▶ Study text
——————

I literally sank to the grass as I hung up the phone. Flashbacks of eight months ago went screaming through my mind. I know exactly what it feels like to get on a plane and race to your child, praying that everything will be okay. And I also know the gripping terror inside when you realize that your baby isn't going to make it. All of this came rushing back as I got to my knees and pleaded with God to help my brother be strong.

Trent was taken to the Trauma Center of the hospital and after CAT scans, X-rays, and numerous exams, we found out he suffered a concussion, received six stitches in the back of his head, had a broken right collar bone, a separated left shoulder, and lots of large scrapes and bruises. So despite the pain and long road to recovery, we are PRAISING God for these injuries. We know too well that things could have been a lot worse.

We have since found out that my brother, Trent, age 24, was riding his bicycle back from work to meet his girlfriend. He was crossing a four-way stop (he had the right of way). A car stopped and then continued through the intersection without seeing my brother and he was hit.

——————

▶ Entries shown
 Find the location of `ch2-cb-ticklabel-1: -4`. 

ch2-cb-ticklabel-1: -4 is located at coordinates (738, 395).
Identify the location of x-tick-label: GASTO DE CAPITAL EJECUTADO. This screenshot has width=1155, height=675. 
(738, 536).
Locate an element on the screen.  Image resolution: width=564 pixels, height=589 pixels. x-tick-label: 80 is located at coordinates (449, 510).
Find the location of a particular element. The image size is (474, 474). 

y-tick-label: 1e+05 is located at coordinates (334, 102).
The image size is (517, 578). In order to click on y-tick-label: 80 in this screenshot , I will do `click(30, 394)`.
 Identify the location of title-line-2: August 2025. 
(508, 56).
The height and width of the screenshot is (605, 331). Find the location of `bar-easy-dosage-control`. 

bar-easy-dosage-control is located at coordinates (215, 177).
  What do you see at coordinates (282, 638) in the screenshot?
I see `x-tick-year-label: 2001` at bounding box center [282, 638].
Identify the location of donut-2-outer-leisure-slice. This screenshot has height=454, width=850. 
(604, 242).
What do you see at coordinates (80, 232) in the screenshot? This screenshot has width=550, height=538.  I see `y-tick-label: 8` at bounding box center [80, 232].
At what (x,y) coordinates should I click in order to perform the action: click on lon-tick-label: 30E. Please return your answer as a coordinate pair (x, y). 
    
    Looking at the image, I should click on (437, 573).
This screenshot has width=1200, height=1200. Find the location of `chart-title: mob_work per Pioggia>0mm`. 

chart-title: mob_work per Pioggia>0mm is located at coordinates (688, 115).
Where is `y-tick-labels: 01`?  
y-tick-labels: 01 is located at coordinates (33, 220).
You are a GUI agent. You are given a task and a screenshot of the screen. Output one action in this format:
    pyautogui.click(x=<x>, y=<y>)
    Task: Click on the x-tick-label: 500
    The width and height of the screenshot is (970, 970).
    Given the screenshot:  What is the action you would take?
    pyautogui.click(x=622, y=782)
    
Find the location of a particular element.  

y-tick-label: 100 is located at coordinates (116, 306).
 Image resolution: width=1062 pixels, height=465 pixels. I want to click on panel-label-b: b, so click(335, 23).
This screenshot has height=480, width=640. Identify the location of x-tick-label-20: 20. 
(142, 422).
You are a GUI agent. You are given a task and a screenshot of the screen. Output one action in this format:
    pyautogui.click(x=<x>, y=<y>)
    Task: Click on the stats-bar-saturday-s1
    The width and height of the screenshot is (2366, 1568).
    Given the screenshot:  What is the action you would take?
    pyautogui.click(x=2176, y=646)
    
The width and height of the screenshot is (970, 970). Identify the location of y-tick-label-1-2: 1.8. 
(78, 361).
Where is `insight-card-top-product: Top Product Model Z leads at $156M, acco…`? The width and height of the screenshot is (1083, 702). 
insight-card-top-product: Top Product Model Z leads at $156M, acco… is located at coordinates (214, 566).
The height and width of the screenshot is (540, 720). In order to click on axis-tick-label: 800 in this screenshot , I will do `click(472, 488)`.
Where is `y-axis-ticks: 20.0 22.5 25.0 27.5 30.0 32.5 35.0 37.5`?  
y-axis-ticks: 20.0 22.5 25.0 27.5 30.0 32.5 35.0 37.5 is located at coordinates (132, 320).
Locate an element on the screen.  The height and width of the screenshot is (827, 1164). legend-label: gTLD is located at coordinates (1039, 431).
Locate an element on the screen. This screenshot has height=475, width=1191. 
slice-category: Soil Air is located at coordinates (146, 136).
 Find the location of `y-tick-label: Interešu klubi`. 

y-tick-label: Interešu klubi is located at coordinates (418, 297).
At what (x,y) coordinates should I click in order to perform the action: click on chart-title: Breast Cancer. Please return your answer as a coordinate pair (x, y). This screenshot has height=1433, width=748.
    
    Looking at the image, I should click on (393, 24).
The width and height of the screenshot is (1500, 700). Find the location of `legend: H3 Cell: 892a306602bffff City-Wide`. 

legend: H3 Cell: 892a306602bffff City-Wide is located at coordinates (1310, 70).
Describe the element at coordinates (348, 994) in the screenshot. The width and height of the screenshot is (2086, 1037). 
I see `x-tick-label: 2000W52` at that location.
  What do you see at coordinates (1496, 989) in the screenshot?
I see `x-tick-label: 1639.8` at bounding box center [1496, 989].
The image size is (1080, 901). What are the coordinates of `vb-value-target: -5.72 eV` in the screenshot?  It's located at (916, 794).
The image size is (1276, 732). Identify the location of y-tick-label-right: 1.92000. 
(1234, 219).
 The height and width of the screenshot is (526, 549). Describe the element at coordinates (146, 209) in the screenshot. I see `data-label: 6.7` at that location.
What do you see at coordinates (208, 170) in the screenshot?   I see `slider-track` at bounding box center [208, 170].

——————

▶ Your task
Translate this sentence from the account of Trent's bicycle accident into Spanish: "We know too well that things could have been a lot worse."

▶ Written solution
Sabemos demasiado bien que las cosas podrían haber sido mucho peores.